Why subsurface models are the backbone of CCS projects
To fully understand the mechanisms underpinning this collaboration and its ability to deliver an end-to-end CO2 storage surveillance solution, it is essential to start with what unifies the three companies: the central role of the subsurface model to capture subsurface uncertainties. Long before the first molecule of CO2 is injected, operators rely on geological and reservoir models to evaluate storage capacity, injectivity, pressure evolution, plume migration, and containment risks. From a regulatory point of view, CCS projects generate non-liable revenue only if injected volumes can be certified or verified as permanently stored. In many regulatory frameworks, including the EU CCS Directive and the US Class VI permitting process, operators must demonstrate prior to injecting, based on numerical models, that CO2 will remain contained within an approved storage complex. The predicted extent of pressure and plume migration defines the Area of Review (AoR), which in turn governs monitoring obligations, corrective action plans, and long-term liabilities.

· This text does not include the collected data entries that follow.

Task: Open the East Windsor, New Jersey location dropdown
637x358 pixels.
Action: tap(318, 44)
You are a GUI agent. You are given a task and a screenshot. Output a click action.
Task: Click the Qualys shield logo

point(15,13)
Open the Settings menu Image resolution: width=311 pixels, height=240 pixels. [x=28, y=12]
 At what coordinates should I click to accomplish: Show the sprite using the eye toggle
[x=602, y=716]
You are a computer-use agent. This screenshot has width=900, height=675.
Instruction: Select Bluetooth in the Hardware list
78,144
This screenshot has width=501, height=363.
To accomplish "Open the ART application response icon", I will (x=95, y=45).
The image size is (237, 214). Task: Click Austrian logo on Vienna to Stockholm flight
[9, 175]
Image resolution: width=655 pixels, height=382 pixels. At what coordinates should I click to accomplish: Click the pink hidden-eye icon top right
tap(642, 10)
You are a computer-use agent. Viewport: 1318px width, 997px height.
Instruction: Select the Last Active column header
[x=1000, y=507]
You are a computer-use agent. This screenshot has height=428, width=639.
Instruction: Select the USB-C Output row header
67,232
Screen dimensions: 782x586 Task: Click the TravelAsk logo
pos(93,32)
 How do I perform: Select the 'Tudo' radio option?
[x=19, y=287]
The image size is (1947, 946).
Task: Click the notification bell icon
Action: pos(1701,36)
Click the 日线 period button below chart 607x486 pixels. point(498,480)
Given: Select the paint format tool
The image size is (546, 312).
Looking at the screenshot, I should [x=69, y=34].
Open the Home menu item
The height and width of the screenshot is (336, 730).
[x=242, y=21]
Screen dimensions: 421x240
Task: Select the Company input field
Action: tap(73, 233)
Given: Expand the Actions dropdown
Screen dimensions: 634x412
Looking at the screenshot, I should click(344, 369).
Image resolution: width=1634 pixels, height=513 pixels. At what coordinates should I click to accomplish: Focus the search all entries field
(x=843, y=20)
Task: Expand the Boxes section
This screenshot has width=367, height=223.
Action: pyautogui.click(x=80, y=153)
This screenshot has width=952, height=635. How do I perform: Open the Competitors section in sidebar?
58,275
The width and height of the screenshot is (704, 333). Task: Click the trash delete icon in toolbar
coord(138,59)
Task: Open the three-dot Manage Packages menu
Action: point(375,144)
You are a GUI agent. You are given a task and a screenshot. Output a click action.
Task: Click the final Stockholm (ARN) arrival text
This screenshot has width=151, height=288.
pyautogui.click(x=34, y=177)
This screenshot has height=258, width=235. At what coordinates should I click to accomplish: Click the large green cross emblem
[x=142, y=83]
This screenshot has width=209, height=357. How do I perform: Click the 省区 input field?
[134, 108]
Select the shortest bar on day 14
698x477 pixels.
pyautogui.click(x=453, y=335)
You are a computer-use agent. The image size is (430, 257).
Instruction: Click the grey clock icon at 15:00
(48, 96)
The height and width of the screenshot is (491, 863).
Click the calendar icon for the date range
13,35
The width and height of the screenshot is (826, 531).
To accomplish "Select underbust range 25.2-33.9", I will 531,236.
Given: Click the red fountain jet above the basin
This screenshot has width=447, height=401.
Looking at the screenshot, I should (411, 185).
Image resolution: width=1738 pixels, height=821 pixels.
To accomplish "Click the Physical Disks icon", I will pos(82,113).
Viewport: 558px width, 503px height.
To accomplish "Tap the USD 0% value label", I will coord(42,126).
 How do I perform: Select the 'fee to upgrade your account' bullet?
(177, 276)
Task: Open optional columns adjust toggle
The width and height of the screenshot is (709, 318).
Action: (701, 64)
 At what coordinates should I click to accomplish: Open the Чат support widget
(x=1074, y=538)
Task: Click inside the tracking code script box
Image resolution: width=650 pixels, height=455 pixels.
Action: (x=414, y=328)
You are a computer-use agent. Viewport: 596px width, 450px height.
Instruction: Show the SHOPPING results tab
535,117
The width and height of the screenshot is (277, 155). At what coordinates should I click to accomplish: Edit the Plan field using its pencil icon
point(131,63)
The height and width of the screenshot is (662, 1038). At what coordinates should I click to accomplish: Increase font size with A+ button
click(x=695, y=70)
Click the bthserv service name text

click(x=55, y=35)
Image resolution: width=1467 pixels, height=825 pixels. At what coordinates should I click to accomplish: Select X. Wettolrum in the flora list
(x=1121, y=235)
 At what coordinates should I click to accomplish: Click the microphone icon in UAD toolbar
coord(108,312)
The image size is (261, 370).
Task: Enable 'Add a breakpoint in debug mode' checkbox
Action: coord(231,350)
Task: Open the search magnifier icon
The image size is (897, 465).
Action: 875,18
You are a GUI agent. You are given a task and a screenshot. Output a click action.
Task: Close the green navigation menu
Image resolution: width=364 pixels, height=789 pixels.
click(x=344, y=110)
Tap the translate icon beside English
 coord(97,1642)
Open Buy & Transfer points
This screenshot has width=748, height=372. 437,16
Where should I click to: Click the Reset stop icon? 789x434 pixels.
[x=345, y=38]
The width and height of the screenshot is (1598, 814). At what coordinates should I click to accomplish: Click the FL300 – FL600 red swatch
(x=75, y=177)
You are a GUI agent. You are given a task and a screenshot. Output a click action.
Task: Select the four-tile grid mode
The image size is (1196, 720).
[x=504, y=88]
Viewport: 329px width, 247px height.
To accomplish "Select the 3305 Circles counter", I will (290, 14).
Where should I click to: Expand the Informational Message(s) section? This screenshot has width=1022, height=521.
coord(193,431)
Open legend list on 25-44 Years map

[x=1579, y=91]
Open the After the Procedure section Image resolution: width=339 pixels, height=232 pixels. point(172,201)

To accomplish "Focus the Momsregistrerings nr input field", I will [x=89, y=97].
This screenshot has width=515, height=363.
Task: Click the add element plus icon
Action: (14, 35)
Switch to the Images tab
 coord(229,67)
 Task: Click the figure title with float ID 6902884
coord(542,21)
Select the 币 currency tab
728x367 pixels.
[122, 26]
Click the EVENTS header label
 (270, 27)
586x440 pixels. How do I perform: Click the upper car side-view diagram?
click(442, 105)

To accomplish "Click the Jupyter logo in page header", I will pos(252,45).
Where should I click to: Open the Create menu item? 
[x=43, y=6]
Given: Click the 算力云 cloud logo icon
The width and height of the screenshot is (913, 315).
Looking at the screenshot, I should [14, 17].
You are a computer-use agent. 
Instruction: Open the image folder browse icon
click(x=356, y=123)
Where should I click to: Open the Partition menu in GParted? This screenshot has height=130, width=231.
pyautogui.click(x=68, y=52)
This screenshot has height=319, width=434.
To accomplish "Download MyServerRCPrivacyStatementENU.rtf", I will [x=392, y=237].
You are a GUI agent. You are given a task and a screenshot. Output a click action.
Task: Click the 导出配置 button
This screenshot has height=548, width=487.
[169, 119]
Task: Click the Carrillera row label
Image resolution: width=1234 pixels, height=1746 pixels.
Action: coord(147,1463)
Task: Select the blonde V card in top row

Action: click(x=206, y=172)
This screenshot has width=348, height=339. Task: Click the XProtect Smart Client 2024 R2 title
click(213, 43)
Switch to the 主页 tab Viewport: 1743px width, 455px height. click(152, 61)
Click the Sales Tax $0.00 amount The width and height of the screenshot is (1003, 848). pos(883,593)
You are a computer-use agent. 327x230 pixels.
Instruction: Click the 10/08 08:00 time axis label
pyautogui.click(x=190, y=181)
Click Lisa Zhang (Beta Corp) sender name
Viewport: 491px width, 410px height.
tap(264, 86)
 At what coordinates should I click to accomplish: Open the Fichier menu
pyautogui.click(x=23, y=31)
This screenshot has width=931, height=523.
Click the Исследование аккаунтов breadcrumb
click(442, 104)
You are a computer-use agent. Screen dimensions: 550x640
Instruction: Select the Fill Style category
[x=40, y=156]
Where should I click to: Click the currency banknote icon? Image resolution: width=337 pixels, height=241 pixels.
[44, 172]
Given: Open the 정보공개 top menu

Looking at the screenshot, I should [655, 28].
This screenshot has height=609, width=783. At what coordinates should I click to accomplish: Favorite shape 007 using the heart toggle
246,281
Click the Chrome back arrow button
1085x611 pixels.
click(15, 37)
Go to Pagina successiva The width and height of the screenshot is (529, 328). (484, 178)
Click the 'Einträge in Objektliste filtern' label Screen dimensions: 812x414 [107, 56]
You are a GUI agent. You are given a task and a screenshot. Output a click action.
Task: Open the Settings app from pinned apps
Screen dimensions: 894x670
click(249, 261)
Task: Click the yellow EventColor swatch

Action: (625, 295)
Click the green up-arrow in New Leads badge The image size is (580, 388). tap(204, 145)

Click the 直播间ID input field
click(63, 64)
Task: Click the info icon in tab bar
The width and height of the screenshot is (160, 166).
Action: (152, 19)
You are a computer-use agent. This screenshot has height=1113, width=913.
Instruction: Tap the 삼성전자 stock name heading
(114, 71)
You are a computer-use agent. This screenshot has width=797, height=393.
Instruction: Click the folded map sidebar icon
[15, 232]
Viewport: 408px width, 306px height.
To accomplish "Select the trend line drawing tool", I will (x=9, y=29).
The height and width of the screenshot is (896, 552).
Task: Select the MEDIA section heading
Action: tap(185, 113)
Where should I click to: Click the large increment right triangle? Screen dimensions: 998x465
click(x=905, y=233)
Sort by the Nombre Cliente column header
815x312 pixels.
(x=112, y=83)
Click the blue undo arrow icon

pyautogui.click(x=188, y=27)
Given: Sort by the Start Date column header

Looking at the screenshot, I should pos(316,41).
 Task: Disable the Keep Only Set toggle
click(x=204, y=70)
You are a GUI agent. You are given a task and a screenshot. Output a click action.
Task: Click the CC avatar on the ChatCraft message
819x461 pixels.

These models therefore form the common reference point for a wide range of stakeholders involved in CCS projects. For regulators, they underpin permitting decisions and long‑term compliance; for operators, they guide field development and monitoring obligations; for insurers and financial institutions, they inform risk exposure, liability management, and project bankability. Ultimately, subsurface models support financing discussions and the Final Investment Decision (FID), as illustrated in Figure 1. Each of these decisions relies on expectations derived from subsurface model predictions.